» **THE PROBLEM**: Can you give the lines running from the one containing "You are a GUI" through the end of the entries, both ends included, again with "footer" replaced by "header" and nothing else changed? Leave the pictures out.

» **ENTRIES SUPPLIED**:
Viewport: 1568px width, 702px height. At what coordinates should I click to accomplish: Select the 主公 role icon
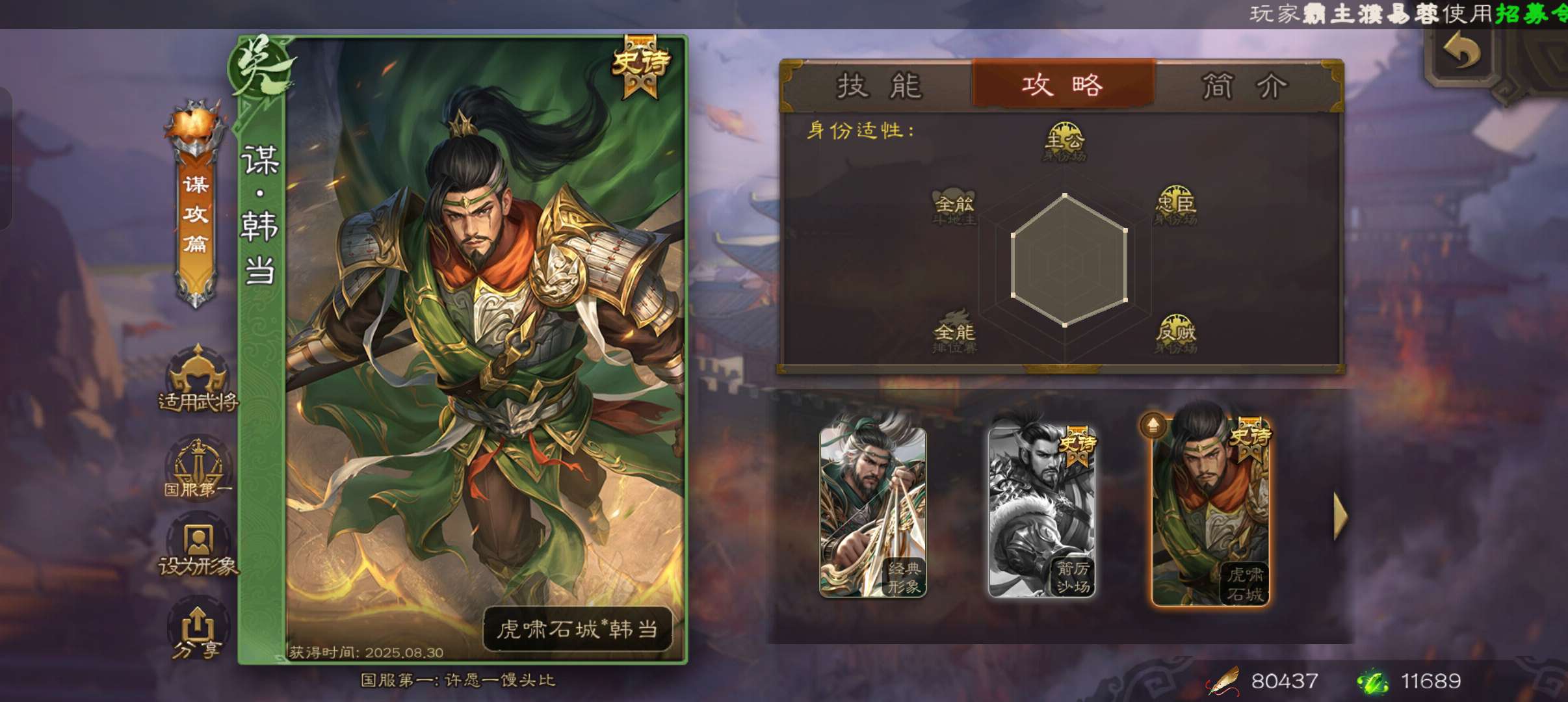tap(1064, 142)
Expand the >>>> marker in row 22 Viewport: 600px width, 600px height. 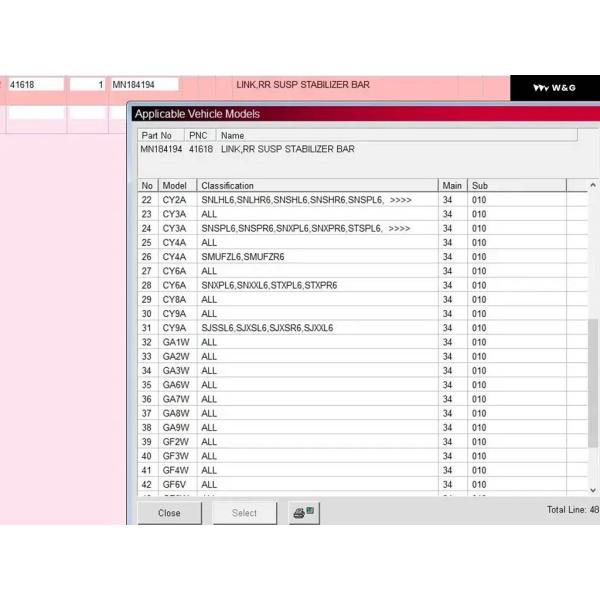coord(400,200)
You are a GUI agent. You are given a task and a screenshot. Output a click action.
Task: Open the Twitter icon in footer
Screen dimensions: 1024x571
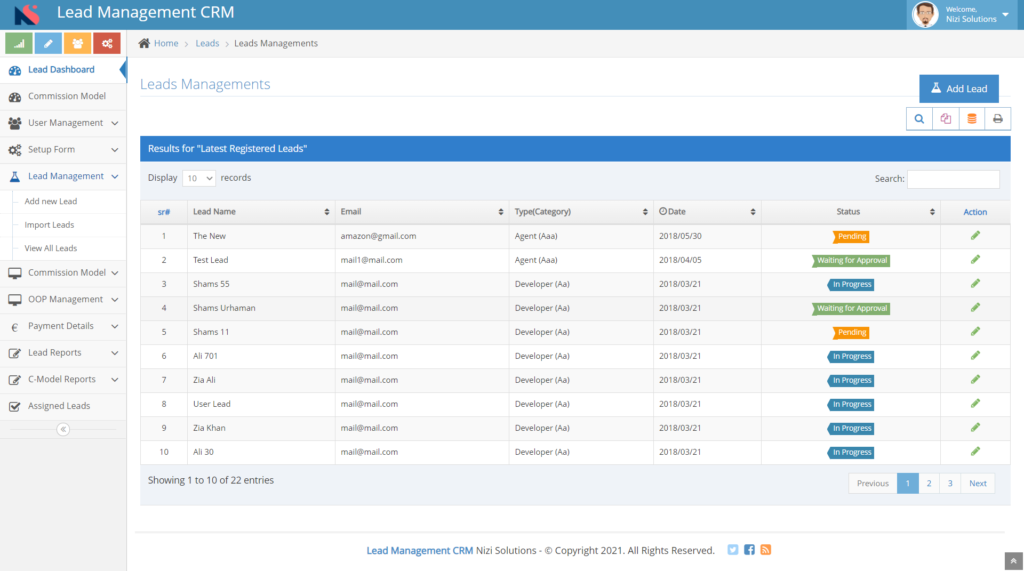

» **OUTPUT**:
You are a GUI agent. You are given a task and a screenshot. Output a click action.
Task: Open the Twitter icon in header
Screen dimensions: 1024x571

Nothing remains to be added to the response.